Plotz’s colleague, Nina Raben, an NIAMS staff scientist who came to NIH during the exodus of Soviet scientists that Reich had mentioned, expressed what many attendees felt: “We have not yet cured Pompe disease. From my perspective, Paul’s retirement is really premature.” And so his collaborators and colleagues wished Plotz good luck but not goodbye. He will continue his work as a scientist emeritus in the NIAMS intramural program.
Paul H. Plotz, M.D.: From Physics to Physician
NIH scientist emeritus Paul Plotz, who was honored at a recent symposium, received his bachelor’s degree in physics from Harvard College (Cambridge, Mass.). In 1963, he earned his M.D. degree from Harvard Medical School (Boston) where he began his research career with Professor Bernard Davis, who made major contributions in microbial physiology and metabolism. Plotz did a residency in internal medicine at the Beth Israel Hospital in Boston and a fellowship in rheumatology at NIH’s Clinical Center.
Plotz worked at NIH for 40 years, with the exception of two years when he did basic research in immunology in Avrion Mitchison's lab at the National Institute for Medical Research at Mill Hill (London). His early work was largely in immunology; he studied the biology of immune complexes in patients, in animals, and in vitro with stable model immune complexes using affinity labeling polymeric antigens that he invented.
With his fellows Bill Seaman and Bob Kimberly, Plotz described the major hepatic and renal toxicities of aspirin and related prostaglandin synthetase–inhibiting drugs. With Bruce Scharschmidt, he developed an extracorporeal affinity perfusion system to remove bilirubin and other toxins from the circulatory system.
After returning from a sabbatical year at the Kennedy Institute of Rheumatology in London in 1981, Plotz concentrated on the study of inflammatory muscle disease in order to understand the autoimmune phenomena associated with rheumatologic diseases. He and his colleagues, particularly Fred Miller, worked on clinical and basic aspects of myositis, a rare autoimmune disease that destroys muscles.
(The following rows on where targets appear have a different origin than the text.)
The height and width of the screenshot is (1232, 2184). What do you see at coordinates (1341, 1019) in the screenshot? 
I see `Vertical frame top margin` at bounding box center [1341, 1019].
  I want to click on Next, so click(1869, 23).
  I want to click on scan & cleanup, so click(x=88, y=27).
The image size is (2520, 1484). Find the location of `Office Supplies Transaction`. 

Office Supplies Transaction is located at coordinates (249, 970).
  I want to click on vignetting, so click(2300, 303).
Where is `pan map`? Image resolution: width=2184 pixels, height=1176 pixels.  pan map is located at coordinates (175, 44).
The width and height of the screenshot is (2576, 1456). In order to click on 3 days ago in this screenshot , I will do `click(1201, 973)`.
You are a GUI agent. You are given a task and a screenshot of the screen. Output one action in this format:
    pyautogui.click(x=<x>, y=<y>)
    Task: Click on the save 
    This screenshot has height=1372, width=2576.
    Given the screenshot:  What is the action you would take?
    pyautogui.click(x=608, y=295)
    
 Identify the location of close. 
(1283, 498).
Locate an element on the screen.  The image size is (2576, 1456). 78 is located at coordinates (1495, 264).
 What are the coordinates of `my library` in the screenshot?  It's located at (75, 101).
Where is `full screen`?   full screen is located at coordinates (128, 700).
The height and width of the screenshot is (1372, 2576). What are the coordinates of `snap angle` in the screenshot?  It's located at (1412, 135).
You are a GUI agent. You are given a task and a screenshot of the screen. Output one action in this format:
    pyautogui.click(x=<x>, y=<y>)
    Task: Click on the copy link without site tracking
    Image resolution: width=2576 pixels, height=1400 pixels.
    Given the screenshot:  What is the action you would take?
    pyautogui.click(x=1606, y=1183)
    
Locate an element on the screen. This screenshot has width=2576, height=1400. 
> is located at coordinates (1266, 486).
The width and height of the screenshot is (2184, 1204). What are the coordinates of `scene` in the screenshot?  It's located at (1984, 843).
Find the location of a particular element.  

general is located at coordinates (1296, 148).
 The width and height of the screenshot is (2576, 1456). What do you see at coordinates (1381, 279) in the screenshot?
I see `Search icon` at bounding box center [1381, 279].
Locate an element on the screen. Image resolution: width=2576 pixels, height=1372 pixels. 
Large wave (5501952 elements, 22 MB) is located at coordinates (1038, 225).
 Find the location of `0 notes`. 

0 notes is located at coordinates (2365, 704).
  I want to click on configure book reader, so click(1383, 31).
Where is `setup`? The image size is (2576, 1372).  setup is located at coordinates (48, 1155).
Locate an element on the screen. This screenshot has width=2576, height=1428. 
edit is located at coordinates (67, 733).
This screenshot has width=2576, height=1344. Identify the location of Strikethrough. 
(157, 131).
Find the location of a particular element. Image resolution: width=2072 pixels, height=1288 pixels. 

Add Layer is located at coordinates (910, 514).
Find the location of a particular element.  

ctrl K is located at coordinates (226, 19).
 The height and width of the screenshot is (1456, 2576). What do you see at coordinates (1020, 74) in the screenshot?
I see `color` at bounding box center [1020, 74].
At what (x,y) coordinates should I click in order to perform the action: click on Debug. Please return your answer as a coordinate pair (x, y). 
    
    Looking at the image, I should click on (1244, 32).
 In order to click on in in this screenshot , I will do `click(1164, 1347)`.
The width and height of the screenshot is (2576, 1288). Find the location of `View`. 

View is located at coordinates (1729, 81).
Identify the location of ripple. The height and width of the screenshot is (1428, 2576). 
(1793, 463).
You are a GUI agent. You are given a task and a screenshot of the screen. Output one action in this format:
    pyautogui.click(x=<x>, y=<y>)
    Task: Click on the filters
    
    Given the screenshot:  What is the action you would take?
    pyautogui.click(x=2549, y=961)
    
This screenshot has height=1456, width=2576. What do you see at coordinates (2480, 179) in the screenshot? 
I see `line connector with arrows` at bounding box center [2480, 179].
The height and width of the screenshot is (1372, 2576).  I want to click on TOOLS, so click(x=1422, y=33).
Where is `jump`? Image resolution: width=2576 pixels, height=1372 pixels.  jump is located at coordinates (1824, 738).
In recent years he has been studying and trying to cure one of them—Pompe disease, a rare genetic disorder that results in profound muscle weakness and closely mimics myositis.
His longtime colleague Nina Raben leads studies on Pompe syndrome that are aimed at developing enzyme- and gene-replacement therapy.
Plotz has served as chief of NIAMS’s Arthritis and Rheumatism Branch, scientific director, and acting deputy director. He was also appointed as a senior advisor to Deputy Director for Intramural Research Michael Gottesman.
Plotz has received many prizes, has lectured widely, and is a Master of the American College of Physicians. As scientist emeritus, he plans to continue doing clinical and basic research on myositis and other inflammatory muscle diseases.